Go back

Help for the helpers

Image: Chris McAndrews [CC BY 3.0], via Wikimedia Commons

Government must clarify whether student nurses on the frontline should pay tuition, says Robert Halfon

Across the country, countless people have stepped forward during the Covid-19 pandemic to help others and their communities cope in these uncertain and troubling times—from teachers and school staff looking after vulnerable pupils and the children of key workers, to supermarket employees making sure we have enough to eat. And at the very frontline of this battle against the virus, health workers have continued to work every day to look after those suffering.

Among our NHS heroes are thousands who have opted to put themselves on this frontline by volunteering to work in hospitals. This includes the final-year student nurses who were enrolled on a temporary register to enable them to work on coronavirus wards. 

No clarity 

We should all be thanking these people for their commitment and ensuring that everything is done to support and reward their hard work. But while Health Education England has promised that none of them will suffer financially as a result of their vital service, there is still no clarity on whether they will continue to pay their tuition fees while they are providing it.

As chair of the House of Commons’ education committee, I have asked the education secretary to explain whether those helping on the frontline will be expected to continue to pay fees during the pandemic. The government has rightly scrapped the extra charge NHS staff and care workers from overseas were having to pay towards the health service. In the same way, student nurses working in the NHS should be financially supported in every way possible.

Degree apprenticeships

The question of fees throws new light on training of nurses and the best way they can be supported at the start of their careers. I have always been a strong advocate of nursing degree apprenticeships and I hope there can now be a renewed focus on this underused method for entering such a valued profession.

Degree apprenticeships allow nurses to earn while they learn and take some of the financial worries away when students should be concentrating on studying. Learning is done in a flexible way and fits around work commitments. Tuition fees are paid and at the end students receive a full degree in one of the most employable of fields.

Not only do apprenticeships help people climb the education ladder of opportunity but they play an important role in plugging the nation’s skills gaps. Degree apprenticeships truly should be seen as the jewel in the crown of technical education.

Yet despite the benefits of nursing degree apprenticeships—and the government’s commitment to delivering 50,000 more nurses by 2025—there have been just 1,800 nursing apprentices since the scheme started in 2017. The number of applications for nursing degrees has fallen by a third since the abolition of bursaries and there has been a worrying drop in the number of applications from mature students. While the return of bursaries is welcome, there is more work to be done to attract students to this most valuable of professions. 

Lack of imagination 

In the last parliament, my committee, made up of members from different parties across the House of Commons, called for a much sharper focus on the nursing degree apprenticeships programme.
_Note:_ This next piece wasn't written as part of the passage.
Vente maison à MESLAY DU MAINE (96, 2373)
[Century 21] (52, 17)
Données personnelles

As the figures show, uptake has been far too slow, and the Department for Education has shown a lack of imagination and foresight in adapting apprenticeships to meet the needs of the NHS. We issued an appeal to tear down the barriers preventing the system from being used to its full potential, so future nurses can have a real choice about their route into the profession.

One way to do this is to introduce much more flexibility in the use of the apprenticeship levy. It should be used to backfill the cost of additional staff to cover apprentices during training time, and employers should be given much longer to spend the levy. 

There should also be a striking shift in the way we promote nursing apprenticeships. A proper government taskforce needs to drive it forward, and an advertising campaign, financed using funds from the levy, would encourage learners to go down the nursing apprenticeship route.

The government has signalled its support for nursing degree apprenticeships, but the idea that they are a realistic route into the profession is currently a mirage. The Covid-19 pandemic has presented many challenges but there are also clear opportunities. By removing the existing roadblocks and promoting degree apprenticeships, we can ensure our nurses of the future, who we will rely on to keep us safe and well, are properly supported and truly valued. 

Robert Halfon is a Conservative MP and chair of the House of Commons education committee.

On 29 April, as a result of Research Professional News’s campaigning on the issue of healthcare students’ tuition fee debt, Halfon asked the education secretary about the issue. On 27 May, he also asked the prime minister, Boris Johnson, about the status of nurses’ debt.

Research Professional News’s campaign, Our Debt Not Theirs, urges the government to government to immediately guarantee that students working on the NHS front line during the coronavirus pandemic will not pay tuition fees while they work. Once that guarantee is in place, the government must take action to reimburse tuition fees or forgive tuition fee debt for all current nursing, midwifery and allied healthcare students.